The final how is really the meta question looming over all of Dell’s software aspirations: How can Dell differentiate itself in software in some unique and highly remunerative way? As Swainson hypothetically posited growing Dell Software from its current $1.5 billion in annual sales (including Quest) to $5 billion in revenues at 30% margins, we’re talking some serious growth aspirations. How? Swainson and team pointed to several ways to meet this lofty goal, including focusing on the SMB market, focusing on the BRIC countries, focusing on great technology, focusing on leveraging hardware and software assets, and leveraging the Dell brand.
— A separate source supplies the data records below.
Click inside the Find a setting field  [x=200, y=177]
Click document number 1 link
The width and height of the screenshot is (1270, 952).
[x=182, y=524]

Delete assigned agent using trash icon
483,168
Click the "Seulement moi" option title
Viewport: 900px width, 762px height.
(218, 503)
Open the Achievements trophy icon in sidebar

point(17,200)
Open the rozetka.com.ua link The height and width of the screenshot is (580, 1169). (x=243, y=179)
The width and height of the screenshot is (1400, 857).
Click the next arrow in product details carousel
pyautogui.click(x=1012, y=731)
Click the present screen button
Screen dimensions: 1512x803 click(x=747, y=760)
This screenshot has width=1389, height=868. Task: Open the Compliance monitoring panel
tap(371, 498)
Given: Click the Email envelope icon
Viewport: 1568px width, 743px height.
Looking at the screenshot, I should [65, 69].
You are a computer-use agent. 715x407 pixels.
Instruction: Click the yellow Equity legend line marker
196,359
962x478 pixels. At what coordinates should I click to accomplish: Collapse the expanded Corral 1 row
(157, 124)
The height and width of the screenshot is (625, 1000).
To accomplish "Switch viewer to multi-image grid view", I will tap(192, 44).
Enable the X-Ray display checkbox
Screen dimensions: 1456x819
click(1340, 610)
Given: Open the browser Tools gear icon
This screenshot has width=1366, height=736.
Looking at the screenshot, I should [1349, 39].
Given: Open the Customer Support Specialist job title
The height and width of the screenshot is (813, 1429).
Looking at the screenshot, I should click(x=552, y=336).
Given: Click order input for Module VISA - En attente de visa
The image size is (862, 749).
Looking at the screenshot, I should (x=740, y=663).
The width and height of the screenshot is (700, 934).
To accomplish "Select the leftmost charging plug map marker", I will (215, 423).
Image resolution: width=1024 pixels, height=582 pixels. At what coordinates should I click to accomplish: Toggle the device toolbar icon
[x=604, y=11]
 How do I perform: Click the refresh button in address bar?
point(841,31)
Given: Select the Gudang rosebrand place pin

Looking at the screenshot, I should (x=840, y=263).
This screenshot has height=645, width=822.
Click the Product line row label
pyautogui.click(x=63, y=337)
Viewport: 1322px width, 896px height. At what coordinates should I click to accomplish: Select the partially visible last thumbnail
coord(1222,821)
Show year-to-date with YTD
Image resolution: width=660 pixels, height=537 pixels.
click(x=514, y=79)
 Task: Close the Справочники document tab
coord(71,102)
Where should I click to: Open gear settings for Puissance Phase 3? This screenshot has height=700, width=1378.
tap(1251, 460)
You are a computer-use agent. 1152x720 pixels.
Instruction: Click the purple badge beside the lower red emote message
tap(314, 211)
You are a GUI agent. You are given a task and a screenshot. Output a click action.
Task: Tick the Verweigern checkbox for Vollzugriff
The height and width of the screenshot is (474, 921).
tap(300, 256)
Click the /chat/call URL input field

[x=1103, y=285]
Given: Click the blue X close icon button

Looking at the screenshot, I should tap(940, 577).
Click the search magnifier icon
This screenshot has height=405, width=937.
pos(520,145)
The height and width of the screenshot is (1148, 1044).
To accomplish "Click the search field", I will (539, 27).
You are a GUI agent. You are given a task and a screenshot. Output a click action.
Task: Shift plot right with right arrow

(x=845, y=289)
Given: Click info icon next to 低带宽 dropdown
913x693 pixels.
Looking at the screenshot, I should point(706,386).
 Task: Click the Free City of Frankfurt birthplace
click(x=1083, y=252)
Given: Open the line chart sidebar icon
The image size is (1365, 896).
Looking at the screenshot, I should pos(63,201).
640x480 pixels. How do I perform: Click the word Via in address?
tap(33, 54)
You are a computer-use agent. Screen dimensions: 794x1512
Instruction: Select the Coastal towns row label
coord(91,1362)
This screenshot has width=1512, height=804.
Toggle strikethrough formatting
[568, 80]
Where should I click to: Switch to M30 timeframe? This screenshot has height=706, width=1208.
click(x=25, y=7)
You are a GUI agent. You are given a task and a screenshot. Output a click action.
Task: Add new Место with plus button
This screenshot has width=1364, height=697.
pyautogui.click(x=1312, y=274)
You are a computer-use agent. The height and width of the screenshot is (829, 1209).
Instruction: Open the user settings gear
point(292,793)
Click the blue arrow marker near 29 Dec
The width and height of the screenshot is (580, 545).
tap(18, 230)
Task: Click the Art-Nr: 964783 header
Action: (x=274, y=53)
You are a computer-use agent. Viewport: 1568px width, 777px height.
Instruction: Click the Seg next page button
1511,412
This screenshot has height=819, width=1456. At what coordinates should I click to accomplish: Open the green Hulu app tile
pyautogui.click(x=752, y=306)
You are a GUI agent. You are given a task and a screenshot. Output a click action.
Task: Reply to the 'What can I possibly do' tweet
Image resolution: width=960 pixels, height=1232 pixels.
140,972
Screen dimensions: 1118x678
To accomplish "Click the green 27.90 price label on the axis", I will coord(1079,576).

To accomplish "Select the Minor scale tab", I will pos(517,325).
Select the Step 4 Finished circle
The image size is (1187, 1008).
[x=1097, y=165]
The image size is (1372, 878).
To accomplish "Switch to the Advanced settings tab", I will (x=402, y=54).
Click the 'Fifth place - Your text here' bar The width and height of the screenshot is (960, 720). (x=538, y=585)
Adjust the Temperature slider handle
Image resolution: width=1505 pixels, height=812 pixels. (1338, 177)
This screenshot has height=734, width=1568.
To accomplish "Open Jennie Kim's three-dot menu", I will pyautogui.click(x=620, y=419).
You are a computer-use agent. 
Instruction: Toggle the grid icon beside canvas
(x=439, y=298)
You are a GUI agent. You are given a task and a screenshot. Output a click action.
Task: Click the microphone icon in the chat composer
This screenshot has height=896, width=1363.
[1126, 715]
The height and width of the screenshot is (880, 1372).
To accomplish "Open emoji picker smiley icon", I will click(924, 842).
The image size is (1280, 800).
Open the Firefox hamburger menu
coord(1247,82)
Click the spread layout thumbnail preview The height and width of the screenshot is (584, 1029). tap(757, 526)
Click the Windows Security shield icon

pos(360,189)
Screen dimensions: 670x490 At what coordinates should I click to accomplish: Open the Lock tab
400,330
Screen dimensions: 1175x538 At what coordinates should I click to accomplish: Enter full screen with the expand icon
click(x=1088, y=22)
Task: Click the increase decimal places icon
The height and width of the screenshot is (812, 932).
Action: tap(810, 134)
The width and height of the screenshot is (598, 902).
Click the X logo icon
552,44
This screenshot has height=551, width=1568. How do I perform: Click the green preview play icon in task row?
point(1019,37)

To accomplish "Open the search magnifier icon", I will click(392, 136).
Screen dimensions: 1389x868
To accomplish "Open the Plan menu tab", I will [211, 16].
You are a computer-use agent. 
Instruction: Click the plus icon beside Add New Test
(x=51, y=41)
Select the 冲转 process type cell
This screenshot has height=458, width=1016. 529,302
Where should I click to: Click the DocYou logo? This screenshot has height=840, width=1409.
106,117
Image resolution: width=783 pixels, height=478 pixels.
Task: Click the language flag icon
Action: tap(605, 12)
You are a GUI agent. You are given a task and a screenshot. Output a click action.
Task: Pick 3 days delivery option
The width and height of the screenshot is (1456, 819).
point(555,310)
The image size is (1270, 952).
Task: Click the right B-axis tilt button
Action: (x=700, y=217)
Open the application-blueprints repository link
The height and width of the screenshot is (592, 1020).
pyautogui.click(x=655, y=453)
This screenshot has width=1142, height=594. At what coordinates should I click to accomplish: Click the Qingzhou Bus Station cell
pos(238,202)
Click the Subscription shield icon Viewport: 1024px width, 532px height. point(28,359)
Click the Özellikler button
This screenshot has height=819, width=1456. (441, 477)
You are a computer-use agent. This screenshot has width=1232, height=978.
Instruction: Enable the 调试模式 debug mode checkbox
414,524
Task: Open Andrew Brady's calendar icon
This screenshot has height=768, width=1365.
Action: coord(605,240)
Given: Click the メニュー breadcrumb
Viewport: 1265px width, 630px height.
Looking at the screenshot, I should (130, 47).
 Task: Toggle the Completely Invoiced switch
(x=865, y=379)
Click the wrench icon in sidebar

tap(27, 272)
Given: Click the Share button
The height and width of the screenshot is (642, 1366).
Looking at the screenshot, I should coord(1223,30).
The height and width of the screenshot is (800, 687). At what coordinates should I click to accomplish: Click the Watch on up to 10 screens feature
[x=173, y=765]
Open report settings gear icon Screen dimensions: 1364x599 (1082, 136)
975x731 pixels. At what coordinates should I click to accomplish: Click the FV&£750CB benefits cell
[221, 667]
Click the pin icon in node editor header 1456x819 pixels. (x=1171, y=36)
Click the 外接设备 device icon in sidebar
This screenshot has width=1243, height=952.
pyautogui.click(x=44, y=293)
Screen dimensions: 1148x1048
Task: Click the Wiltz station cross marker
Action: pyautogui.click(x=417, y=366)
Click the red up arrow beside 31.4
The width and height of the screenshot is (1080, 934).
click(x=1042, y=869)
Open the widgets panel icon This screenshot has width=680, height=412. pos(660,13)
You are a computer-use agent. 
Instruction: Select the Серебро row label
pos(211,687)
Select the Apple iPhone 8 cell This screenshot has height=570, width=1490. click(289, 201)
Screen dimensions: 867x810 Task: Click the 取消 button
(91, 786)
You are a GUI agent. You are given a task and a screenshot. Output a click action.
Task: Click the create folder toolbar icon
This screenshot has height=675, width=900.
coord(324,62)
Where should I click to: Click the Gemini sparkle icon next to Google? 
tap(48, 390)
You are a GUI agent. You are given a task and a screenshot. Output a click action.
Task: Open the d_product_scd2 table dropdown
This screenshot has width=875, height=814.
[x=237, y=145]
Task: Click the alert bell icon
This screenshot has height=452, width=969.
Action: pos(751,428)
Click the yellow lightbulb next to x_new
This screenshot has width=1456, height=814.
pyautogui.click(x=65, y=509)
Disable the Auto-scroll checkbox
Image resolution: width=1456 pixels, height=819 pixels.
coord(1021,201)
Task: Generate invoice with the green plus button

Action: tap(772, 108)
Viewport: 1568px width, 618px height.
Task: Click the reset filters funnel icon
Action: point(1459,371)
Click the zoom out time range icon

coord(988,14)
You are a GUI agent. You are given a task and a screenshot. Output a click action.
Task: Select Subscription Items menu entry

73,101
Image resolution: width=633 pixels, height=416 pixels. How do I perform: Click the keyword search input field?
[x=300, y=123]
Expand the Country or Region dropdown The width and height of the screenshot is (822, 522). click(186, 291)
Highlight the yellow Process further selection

Is not a bad list, but I’m not sure it’s enough. Among other factors, the massive head start that companies like Microsoft, SAP, and Infor have in enterprise software, the mid-market, and the BRIC countries will make Dell’s software dreams harder to realize than it may seem. And while the focus on BI sounds great, considering the massive growth of big data, blah, blah, blah, I didn’t hear anything new that showed serious out-of-the-box thinking. Maybe Dell Software has something up its sleeve, but it wasn’t on the agenda for the day.
The reason for the blah blah blah above is that big data and BI/analytics are unfortunately one of the default modes for vendors looking for that new new thing. Vendors tend to fall back on BI and analytics for new strategies the way Hollywood drops a vampire or werewolf into a teen movie plot in order to draw a crowd. BI/analytics and big data are that same deus ex machina plot twist: it’s easy to see how poorly the market is served by the tools vendors, easy to see how complex the problems of big data have become, easy to see how some established vendor flying the flag of neutrality could emerge with a big chunk of that homeless, tempest-tossed, desperate-for-real-business-intelligence market.
Easy to see, hard to execute. Really hard.
So in the end we’re left to take on faith some basic concepts regarding Dell Software. The first is the leadership team – they’re solid, and experienced, so there’s a decent chance they’ll get it right. The second is the opportunity – no argument there, the mid-market needs help with data, systems management, and BI. And the third is the Dell brand does count for a lot, and its saturation in the mid-market is impressive. So, as long as this is the first of many outings for Dell Software, and the company remains committed to staying the course despite the early obstacles, and it figures out the critical how-to factors, there’s a solid chance that the shift from hardware to software will work for Dell.
Considering the declining fortunes of the PC business, it’s a chance Dell has to take. In the meantime, we’ll have to wait and see how much more substance Dell Software can add to the picture. There’s a lot more to prove here than just good intentions and a good management team. A lot more.